* _VORLIEGENDER TEXT_:
▬▬▬▬▬▬

Land der lebenden Toten

Denis Johnsons moderner Schauerroman "Schon tot"

Von Torsten GellnerRSS-Newsfeed neuer Artikel von Torsten Gellner

Besprochene Bücher / Literaturhinweise

Bescheidenheit ist die Tugend, mit der sich Denis Johnson schmückt. Er legt einen über 600 Seiten starken Wälzer vor und behauptet: "Dieses Buch ist nicht von mir". Nein, der Roman "Schon tot" sei dem Dichter Bill Knott zu verdanken, der mit seinem kurzen Prosagedicht "Poème Noir" den Plot erdichtet habe. Der Nicht-Autor Johnson, der aus verschiedenen (literarischen) Vorlagen zitiert - unter anderem aus einem ominösen "A Course in Miracles" des Esoterikvereins "Foundation for Inner Peace" -, sähe sein Licht gerne unter dem Scheffel, aber dort gehört es nicht hin, denn er präsentiert sich in seinem fünften Roman wieder als souveräner und origineller Erzähler des amerikanischen Alptraums.

In Bill Knotts schwarzem Gedicht geht es um einen Mann, der einen Lebensmüden vor dem Ertrinken rettet und ihm stattdessen den attraktiveren Tod auf dem elektrischen Stuhl anbietet: er solle einfach die verhasste Ehefrau seines "Retters" umbringen - die drohende Todesstrafe könne einen potentiellen Selbstmörder ja nicht wirklich schrecken. Doch anstatt die Ehefrau zu beseitigen, macht der Killer mit ihr gemeinsame Sache und bringt den Vater und den Bruder seines Auftraggebers um. Der ist jetzt der Hauptverdächtige und wird in den Fluten ertrinken. Diesen klassischen Film-Noir-Plot hat Denis Johnson ein wenig modifiziert, an die nordkalifornische Pazifikküste verlegt und mit dem im deutschen Titel leider unterschlagenen Zusatz "A California Gothic" versehen. Johnson bewegt sich damit irgendwo zwischen traditionellem, nebelschwadentriefendem Schauerroman und Hollywoods legendärer ,Schwarzer Serie'. Ein mysteriöses Kriminalstück mit Einsprengseln aus Esoterik, Mystik und Philosophie, dessen surreale Stimmung immer wieder durchbrochen wird von der Realität des zeitgeschichtlichen Hintergrundes, der irakischen Besetzung Kuwaits und der Vorbereitung des Golfkrieges von 1990.

▬▬▬▬▬▬

* _BEREITGESTELLTE DATENSÄTZE_:
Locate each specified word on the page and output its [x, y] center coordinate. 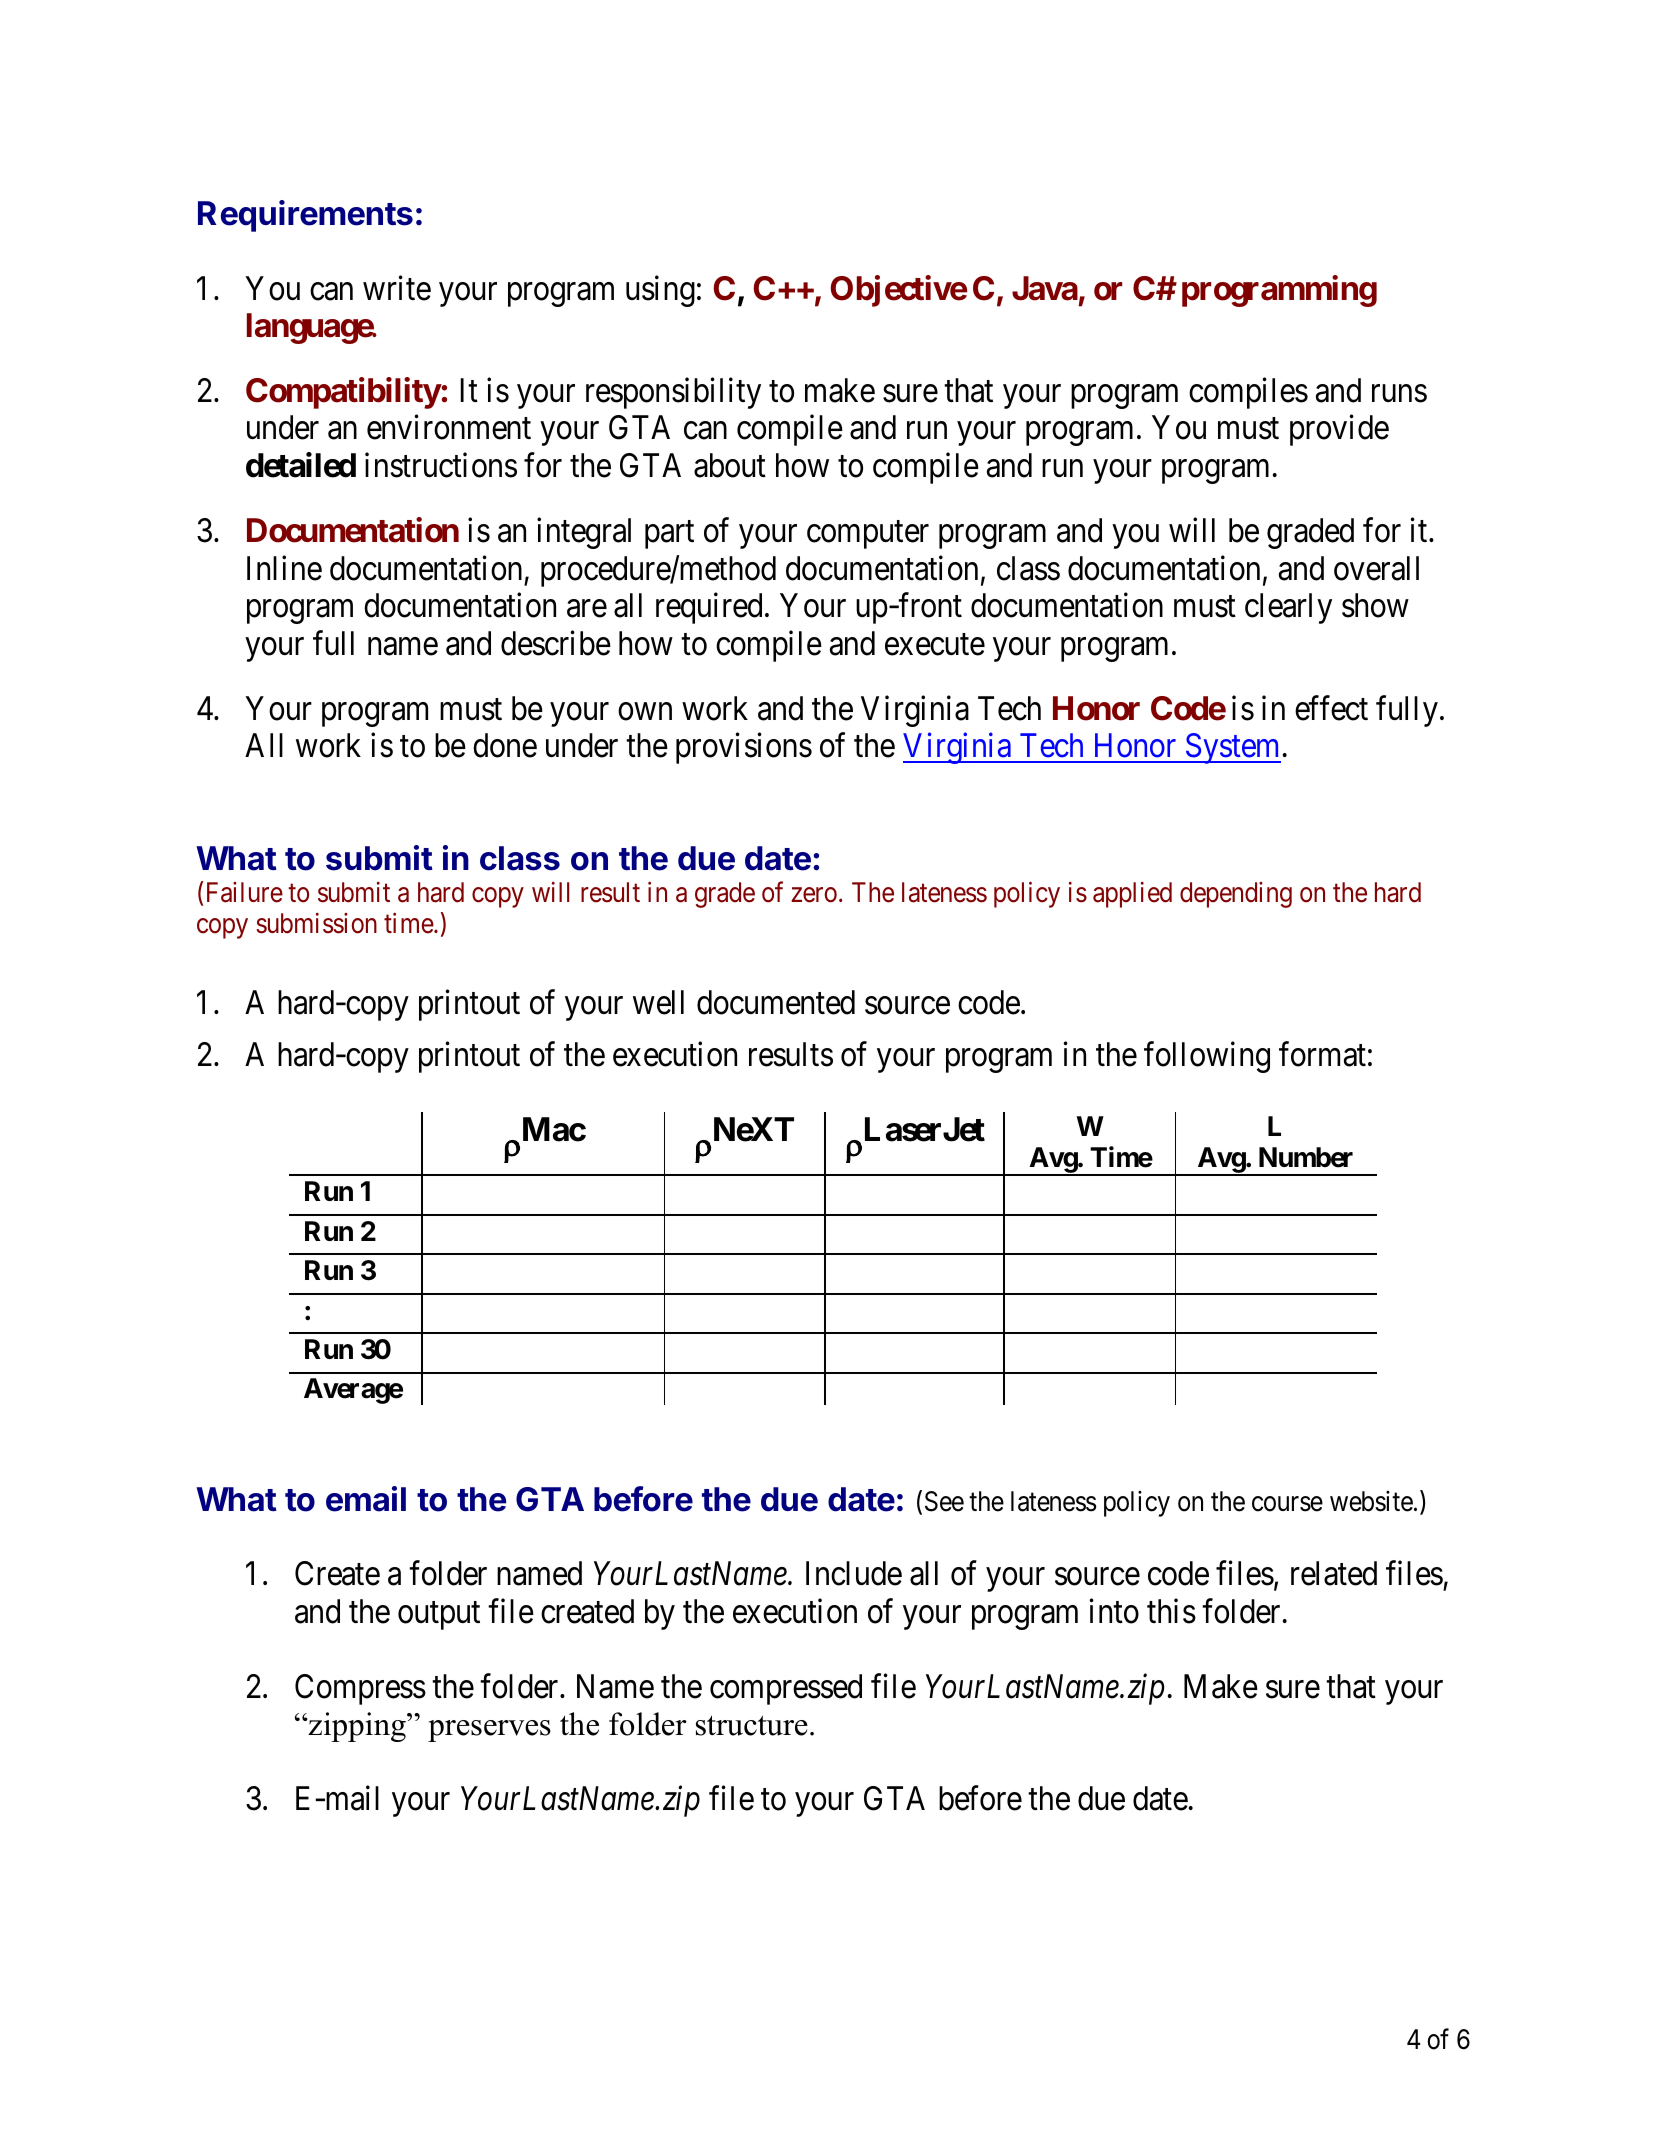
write [397, 288]
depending [1236, 895]
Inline [284, 568]
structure [752, 1725]
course [1287, 1504]
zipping [357, 1727]
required [709, 608]
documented [776, 1002]
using [660, 291]
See [944, 1501]
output [439, 1616]
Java [1045, 288]
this [1171, 1611]
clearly [1288, 608]
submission [316, 923]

▬▬▬▬▬▬

* _AUFGABEN_:
1 > Beantworten Sie anhand der Rezension zu „Schon tot“ die folgenden Fragen:
(a) Welchen Umfang hat der Roman?
(b) Welchem Dichter und welchem Werk verdankt Johnson nach eigener Aussage den Roman?
(c) Wohin hat Johnson den Plot verlegt?
2 > Prüfen Sie, ob die folgenden Aussagen mit der Rezension zu „Schon tot“ übereinstimmen. Antworten Sie jeweils mit Ja oder Nein und belegen Sie die Entscheidung mit einem wörtlichen Zitat.
(a) „Schon tot“ ist Johnsons fünfter Roman.
(b) Der deutsche Titel enthält den Zusatz „A California Gothic“.
(c) In Knotts Gedicht tötet der Killer die Ehefrau seines Auftraggebers.
3 > Übertragen Sie aus der Rezension zu „Schon tot“ den Abschnitt von „Denis Johnsons moderner“ bis „des amerikanischen Alptraums.“ zeichengenau.

* _ANTWORTEN_:
1 >
(a) Über 600 Seiten.
(b) Dem Dichter Bill Knott und seinem kurzen Prosagedicht „Poème Noir“.
(c) An die nordkalifornische Pazifikküste.

2 >
(a) Ja: „er präsentiert sich in seinem fünften Roman wieder als souveräner und origineller Erzähler des amerikanischen Alptraums“
(b) Nein: „mit dem im deutschen Titel leider unterschlagenen Zusatz“
(c) Nein: „macht der Killer mit ihr gemeinsame Sache und bringt den Vater und den Bruder seines Auftraggebers um“

3 >
Denis Johnsons moderner Schauerroman "Schon tot"

Von Torsten GellnerRSS-Newsfeed neuer Artikel von Torsten Gellner

Besprochene Bücher / Literaturhinweise

Bescheidenheit ist die Tugend, mit der sich Denis Johnson schmückt. Er legt einen über 600 Seiten starken Wälzer vor und behauptet: "Dieses Buch ist nicht von mir". Nein, der Roman "Schon tot" sei dem Dichter Bill Knott zu verdanken, der mit seinem kurzen Prosagedicht "Poème Noir" den Plot erdichtet habe. Der Nicht-Autor Johnson, der aus verschiedenen (literarischen) Vorlagen zitiert - unter anderem aus einem ominösen "A Course in Miracles" des Esoterikvereins "Foundation for Inner Peace" -, sähe sein Licht gerne unter dem Scheffel, aber dort gehört es nicht hin, denn er präsentiert sich in seinem fünften Roman wieder als souveräner und origineller Erzähler des amerikanischen Alptraums.